The rules of the game are different in cyberspace. Popularity marks go not to the handsome or beautiful but the virtuoso typists and masters of the written word. Intimacy comes through sharing deep secrets and buried fantasies. 

Ben-Ze'ev, an expert on emotions who read blogs (Internet diaries) about other experiences with cyberlove to write his book, noted that "human beings have never before had access to such an ambivalent type of romantic relationship." 

The danger of predators in cyberspace, he says, is small.

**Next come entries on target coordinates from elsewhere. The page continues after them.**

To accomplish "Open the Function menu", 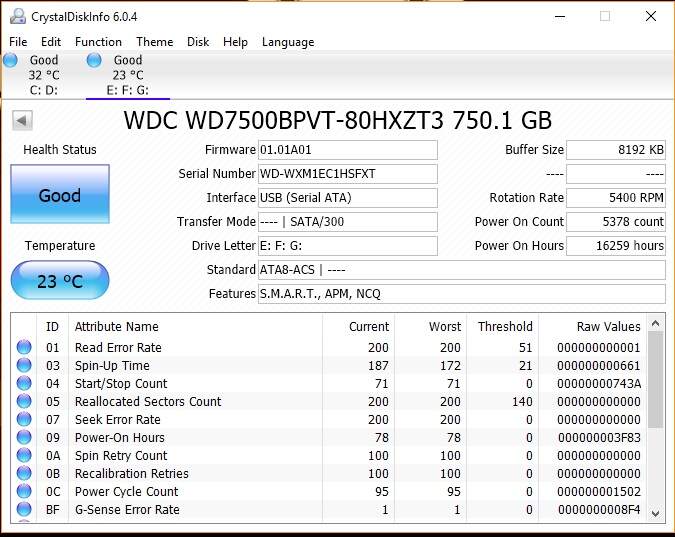I will 98,42.
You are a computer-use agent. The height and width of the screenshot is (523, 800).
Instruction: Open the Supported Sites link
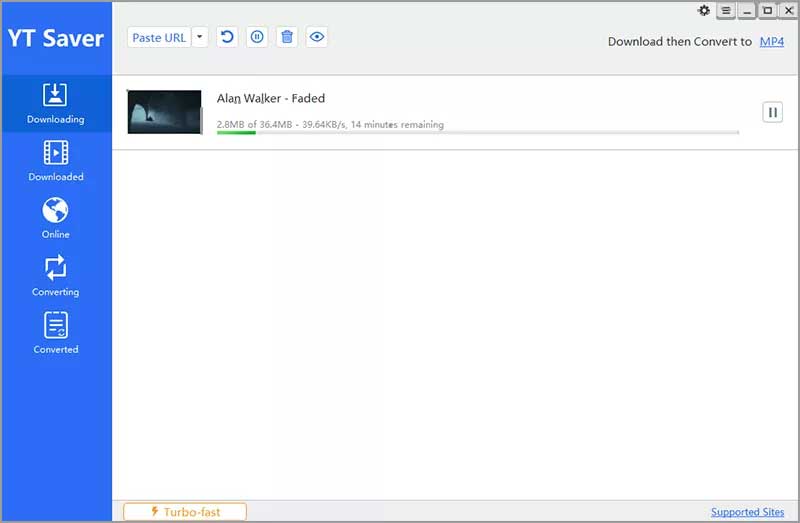[x=747, y=512]
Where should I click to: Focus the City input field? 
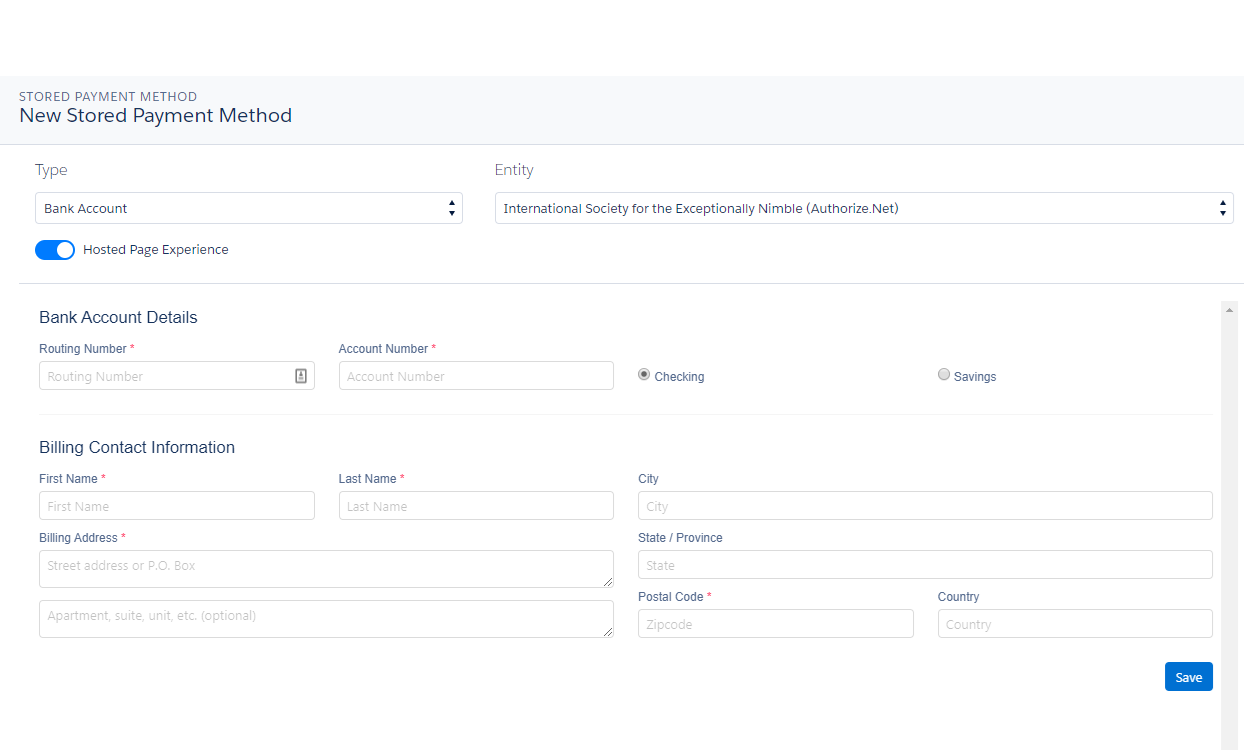[925, 506]
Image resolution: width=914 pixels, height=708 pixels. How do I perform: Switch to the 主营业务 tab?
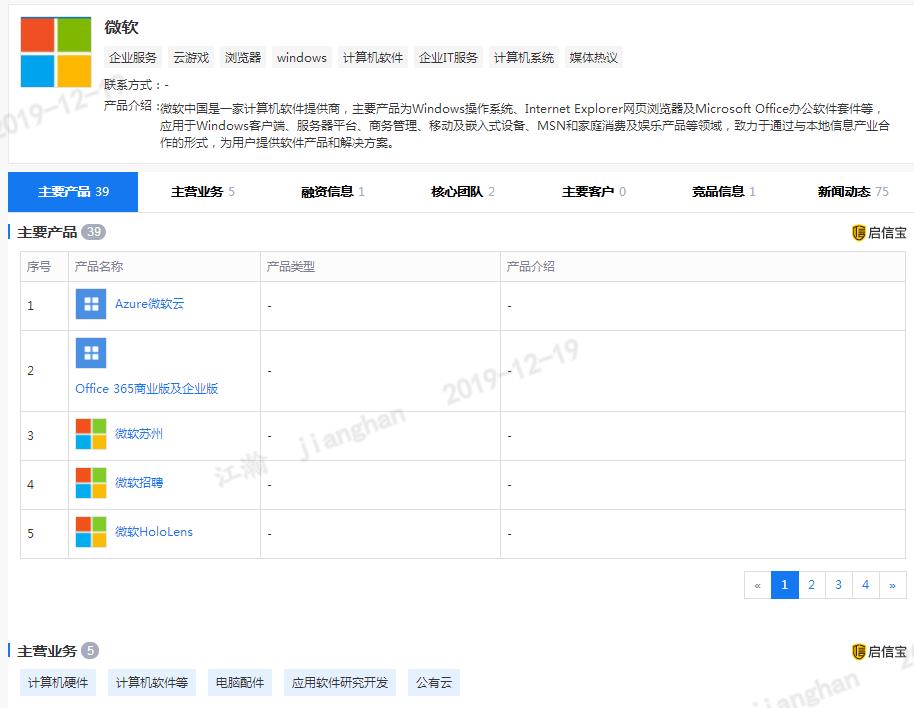(x=198, y=191)
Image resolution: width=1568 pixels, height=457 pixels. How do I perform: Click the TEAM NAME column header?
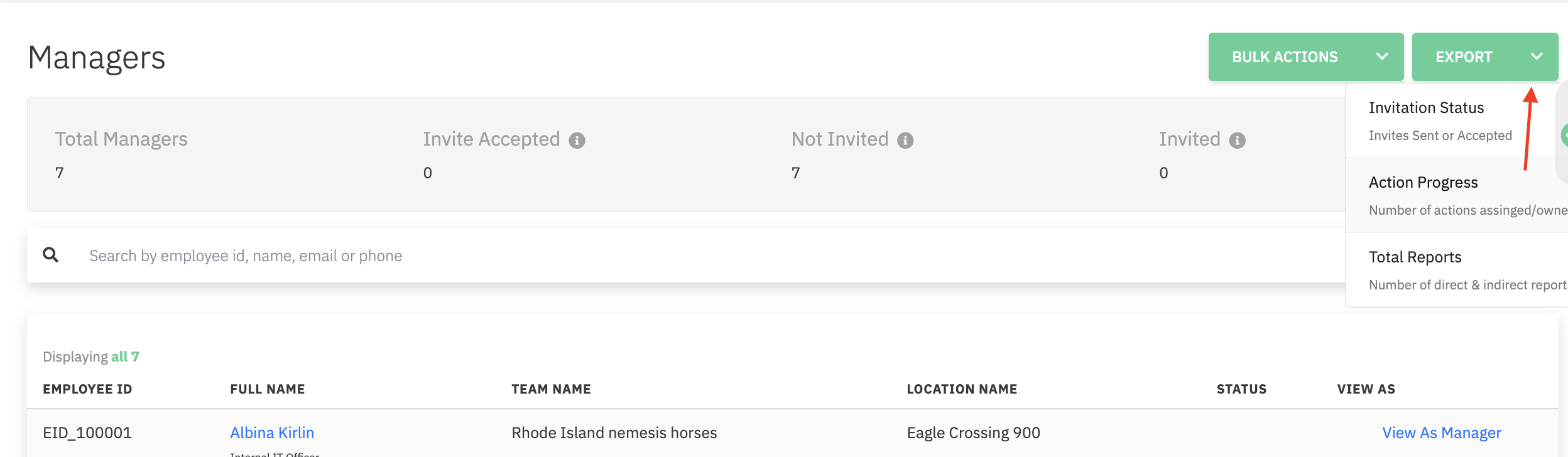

The risk comes only when virtual love moves off the Internet and into the real world -- as it did in the death of a 16-year-old Israeli youth at the start of the Palestinian uprising in 2000. 

The teenager met a Palestinian woman posing as a tourist on the Internet. The woman lured him to Jerusalem with promises of a tete-a-tete, but instead of romance, the teenager found death at the hands of Palestinian gunmen. 

*'EVERYONE IS DOING IT'* 
Israeli journalist Daphna Lewy first entered the arena of virtual love on assignment, creating more than 30 unique personalities ranging from a teenage boy to elderly grandmother. 

"Everyone I know is doing it," said 40-year-old Lewy. "At the end I wrote the article and was left with one of these identities I related to most. I really got to know lots of people, it wasn't just romantic experiences." 

In Israel, where most surfers choose to communicate in Hebrew, long-term cyberlove is rare, primarily because of the proximity of virtual lovers in a small country. 

"What characterises Israelis on the Internet is that they use the chats and dating services usually only to make the first acquaintance, to find the person, not to build a long-term relationship," said Ben Ze'ev. 

Lewy, who speaks fluent English, met many new friends by surfing the Net and turned a two-year cyberfriendship with a British man into an offline love story. 

She said the Internet's advantage to real-life dating is its initial anonymity that allows for the baring of one's soul -- while also offering a quick getaway. 

"If I go too far, expose myself too much, feel uncomfortable or the reaction I get is not really to my liking, then I can click and that is it, the relationship is over," she said. 

Still, Ben-Ze'ev notes that online relationships can leave cyberlovers just as deeply hurt and disappointed as in real life. 

At the same time, satisfaction is just a click away and the dating pond is infinite. Surfers looking for love get bites on their cyber bait within minutes, although not all the fish seek idyllic love. 

"People testify that they had the most intense love of their life or most wild sex of their life on line," said Ben-Ze'ev. 

It is that intensity, said Ben-Ze'ev, along with the low cost and low risk of online love, that poses the real danger of love in cyberspace: addiction to living out fantasies and the blurring of reality. 

The online dating sector more than doubled in size worldwide from 2002 to 2003, making it the fasting growing content-sales category on the Internet, said Sheizaf Rafaeli, director of Haifa University's Center for the Study of the Information Society. "Something big is happening," said Rafaeli. 

As more and more people turn to cyberlove, society will face the challenge of juggling virtual romance alongside offline relationships, said Ben-Ze'ev. 

"We will have to change our social and moral norms to accommodate this phenomena."